What Is A River?

    Published: 06-16-2009
    Views: 10,493
    Science expert Emerald Robinson explains what a river is and how the definition can mean many types of moving water.

    Emerald Robinson: Hi! My name is Emerald Robinson and in this What Is video we are going to try to determine what exactly defines a river.

    A river is a natural stream of fresh water that has a current and moves toward another body of water such as an ocean, lake, or another river. Rivers can be of different sizes and local terms can cause the actual definition of a river to be vague. What one person calls a river another might term a brook, a real, or a creek.

    A river's origin is called its source. Since rivers flow downhill sources are usually high in the mountains where water comes from snow melt or an underground spring.

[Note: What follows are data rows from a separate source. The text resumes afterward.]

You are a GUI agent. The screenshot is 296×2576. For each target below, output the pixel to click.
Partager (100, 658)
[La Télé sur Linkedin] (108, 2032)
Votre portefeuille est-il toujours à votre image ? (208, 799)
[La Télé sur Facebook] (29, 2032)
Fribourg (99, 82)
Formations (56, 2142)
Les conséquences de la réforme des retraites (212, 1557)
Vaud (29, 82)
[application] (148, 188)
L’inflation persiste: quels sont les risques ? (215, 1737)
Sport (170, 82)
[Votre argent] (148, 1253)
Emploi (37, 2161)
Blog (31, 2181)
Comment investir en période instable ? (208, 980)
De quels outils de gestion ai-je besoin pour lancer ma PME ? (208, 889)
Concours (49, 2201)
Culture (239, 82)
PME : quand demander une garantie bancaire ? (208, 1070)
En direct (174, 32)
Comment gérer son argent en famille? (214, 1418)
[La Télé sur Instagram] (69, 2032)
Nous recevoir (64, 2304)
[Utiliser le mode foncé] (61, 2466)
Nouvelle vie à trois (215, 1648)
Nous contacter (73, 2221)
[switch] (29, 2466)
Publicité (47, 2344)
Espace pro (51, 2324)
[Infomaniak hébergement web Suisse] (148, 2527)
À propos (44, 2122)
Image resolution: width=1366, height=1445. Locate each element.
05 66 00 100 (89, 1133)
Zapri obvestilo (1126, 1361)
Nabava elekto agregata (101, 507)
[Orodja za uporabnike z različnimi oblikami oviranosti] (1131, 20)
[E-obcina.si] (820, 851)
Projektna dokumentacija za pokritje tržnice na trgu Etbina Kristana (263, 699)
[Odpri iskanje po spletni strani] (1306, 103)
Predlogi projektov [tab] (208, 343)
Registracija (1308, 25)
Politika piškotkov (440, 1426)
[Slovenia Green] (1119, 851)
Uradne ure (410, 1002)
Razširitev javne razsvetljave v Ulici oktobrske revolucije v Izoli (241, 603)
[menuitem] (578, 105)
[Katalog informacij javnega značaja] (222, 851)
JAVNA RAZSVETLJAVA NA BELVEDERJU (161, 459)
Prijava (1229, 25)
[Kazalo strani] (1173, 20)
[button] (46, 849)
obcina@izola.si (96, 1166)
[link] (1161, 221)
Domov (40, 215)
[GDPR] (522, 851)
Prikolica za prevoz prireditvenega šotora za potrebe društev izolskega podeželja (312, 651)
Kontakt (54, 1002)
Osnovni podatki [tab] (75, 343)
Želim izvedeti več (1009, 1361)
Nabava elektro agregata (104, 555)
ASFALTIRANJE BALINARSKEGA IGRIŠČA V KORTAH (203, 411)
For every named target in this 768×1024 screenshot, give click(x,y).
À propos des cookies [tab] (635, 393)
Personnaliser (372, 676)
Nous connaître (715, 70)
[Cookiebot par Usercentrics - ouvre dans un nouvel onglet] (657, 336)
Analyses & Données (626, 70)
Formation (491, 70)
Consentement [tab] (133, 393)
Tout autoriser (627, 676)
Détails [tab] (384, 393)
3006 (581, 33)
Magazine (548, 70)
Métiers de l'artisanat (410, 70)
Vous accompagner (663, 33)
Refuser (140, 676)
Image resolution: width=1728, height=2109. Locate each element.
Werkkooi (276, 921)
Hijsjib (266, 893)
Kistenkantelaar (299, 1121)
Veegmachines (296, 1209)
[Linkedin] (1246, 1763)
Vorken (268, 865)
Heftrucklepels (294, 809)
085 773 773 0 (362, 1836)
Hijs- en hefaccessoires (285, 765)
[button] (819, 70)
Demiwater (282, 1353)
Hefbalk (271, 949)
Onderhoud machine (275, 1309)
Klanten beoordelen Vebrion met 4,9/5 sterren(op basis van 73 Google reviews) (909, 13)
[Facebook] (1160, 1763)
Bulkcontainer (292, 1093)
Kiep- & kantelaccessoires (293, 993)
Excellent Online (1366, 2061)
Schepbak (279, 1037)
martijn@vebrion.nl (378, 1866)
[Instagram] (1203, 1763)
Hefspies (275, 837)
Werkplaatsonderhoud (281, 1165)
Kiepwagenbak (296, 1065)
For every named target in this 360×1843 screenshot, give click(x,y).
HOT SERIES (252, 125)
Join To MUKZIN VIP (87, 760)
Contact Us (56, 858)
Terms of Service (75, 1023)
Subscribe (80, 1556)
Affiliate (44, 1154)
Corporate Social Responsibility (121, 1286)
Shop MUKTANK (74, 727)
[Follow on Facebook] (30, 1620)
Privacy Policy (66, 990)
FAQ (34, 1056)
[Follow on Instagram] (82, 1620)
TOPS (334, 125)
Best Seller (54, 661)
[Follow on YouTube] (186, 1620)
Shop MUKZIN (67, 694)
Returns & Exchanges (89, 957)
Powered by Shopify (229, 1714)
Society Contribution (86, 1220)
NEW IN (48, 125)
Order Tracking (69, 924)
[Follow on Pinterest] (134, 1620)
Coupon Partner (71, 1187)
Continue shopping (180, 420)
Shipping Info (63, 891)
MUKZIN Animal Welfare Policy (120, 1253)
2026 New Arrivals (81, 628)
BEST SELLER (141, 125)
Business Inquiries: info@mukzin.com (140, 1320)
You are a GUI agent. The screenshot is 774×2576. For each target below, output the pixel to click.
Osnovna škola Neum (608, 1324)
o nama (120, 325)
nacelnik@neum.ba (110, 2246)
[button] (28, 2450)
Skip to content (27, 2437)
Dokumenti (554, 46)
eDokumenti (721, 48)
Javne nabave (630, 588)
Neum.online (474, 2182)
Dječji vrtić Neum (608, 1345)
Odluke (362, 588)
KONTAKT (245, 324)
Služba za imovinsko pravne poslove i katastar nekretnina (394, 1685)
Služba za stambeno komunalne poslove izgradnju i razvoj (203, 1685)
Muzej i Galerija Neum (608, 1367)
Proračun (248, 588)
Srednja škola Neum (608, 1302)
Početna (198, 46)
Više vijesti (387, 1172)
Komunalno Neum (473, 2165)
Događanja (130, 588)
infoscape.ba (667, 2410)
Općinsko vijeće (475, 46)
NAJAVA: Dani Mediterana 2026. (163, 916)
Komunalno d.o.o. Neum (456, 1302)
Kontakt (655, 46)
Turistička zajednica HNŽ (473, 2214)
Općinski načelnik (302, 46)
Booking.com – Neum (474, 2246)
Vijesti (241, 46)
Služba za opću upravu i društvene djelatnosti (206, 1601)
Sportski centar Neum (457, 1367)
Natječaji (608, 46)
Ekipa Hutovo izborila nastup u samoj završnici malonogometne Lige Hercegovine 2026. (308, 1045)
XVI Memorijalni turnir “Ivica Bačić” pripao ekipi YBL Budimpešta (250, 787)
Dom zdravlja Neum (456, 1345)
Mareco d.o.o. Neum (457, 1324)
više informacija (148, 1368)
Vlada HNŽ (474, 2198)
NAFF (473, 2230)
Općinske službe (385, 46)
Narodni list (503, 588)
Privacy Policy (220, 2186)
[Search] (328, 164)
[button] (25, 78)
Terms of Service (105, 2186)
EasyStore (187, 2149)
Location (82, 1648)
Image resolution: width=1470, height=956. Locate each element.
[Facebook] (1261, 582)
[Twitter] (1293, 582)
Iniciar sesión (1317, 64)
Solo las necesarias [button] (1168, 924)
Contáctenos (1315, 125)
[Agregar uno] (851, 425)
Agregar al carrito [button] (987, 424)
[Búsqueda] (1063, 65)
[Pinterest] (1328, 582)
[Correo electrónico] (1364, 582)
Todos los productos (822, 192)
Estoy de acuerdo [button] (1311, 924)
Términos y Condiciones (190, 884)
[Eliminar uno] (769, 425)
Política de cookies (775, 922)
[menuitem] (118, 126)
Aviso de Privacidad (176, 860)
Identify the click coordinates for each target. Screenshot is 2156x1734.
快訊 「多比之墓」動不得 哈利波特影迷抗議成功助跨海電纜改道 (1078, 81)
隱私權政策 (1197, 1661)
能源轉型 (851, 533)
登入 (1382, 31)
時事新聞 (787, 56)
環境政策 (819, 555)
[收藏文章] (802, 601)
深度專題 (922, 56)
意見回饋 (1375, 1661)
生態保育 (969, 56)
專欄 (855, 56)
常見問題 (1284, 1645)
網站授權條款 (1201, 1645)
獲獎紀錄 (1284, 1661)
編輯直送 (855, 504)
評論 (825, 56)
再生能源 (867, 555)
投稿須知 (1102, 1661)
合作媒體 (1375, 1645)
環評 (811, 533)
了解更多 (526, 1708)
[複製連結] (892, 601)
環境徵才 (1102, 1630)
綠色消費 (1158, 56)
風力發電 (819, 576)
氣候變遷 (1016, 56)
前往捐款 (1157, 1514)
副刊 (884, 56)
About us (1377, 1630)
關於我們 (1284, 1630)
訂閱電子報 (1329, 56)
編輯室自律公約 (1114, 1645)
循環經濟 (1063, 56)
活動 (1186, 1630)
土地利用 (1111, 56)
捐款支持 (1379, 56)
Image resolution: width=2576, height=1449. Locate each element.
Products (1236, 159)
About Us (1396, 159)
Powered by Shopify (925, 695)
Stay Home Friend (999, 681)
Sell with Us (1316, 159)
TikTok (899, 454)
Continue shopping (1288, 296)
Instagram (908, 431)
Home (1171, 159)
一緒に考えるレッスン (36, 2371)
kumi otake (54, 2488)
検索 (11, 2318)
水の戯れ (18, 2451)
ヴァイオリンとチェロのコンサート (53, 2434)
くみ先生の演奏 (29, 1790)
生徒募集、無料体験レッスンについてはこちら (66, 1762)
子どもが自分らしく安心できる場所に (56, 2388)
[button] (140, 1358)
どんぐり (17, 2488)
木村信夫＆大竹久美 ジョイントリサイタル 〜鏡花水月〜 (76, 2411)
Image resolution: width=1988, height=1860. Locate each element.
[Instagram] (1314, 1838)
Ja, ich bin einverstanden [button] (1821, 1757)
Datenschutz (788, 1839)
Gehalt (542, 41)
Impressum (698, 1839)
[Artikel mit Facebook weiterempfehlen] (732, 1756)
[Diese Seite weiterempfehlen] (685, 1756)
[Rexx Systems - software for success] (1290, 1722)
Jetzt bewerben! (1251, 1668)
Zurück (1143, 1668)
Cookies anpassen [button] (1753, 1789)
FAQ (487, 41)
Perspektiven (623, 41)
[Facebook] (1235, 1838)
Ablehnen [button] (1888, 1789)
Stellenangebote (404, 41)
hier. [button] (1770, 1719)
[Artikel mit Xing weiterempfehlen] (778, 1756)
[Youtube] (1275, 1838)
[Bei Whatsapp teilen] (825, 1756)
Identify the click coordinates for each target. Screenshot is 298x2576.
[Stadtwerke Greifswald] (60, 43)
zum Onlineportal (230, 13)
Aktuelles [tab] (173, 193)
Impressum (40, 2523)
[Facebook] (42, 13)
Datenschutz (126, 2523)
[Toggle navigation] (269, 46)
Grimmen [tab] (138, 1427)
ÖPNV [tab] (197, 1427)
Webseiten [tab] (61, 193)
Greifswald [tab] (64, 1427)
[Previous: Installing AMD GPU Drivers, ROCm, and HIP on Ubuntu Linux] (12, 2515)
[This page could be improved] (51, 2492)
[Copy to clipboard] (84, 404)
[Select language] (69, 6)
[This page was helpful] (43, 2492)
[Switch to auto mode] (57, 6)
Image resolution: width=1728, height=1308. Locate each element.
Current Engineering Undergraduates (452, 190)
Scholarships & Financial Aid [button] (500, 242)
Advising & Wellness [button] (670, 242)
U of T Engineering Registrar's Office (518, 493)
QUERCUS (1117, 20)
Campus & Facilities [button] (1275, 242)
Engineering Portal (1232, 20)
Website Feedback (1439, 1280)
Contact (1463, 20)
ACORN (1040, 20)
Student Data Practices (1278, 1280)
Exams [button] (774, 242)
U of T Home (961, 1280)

    A river flows between its side or banks in what's called a channel. The channel increases its size as the river gains water from other smaller streams or tributaries. A river's journey ends when it meets a lake or the sea at a point called its mouth. Rivers play an enormous role in shaping the earth through erosion creating geological formations such as canyons. Rivers create as well as destroy. A river's mouth is often clogged by silt and dirt that has been carried down the river's path. This sometimes forms a land mass called a delta. Although there is a little disagreement among geographers it's generally accepted that the world's longest river is Egypt's Nile River which stretches over 4000 miles from Lake Victoria in Central Africa to the Mediterranean Sea. The biggest river though is unquestionably the Amazon River located in South America. Although it's not as quite as long as the Nile, it carries almost 20% of the world's fresh water in its bed as it flows from its source in Andes mountain of Peru to its mouth on the Atlantic ocean.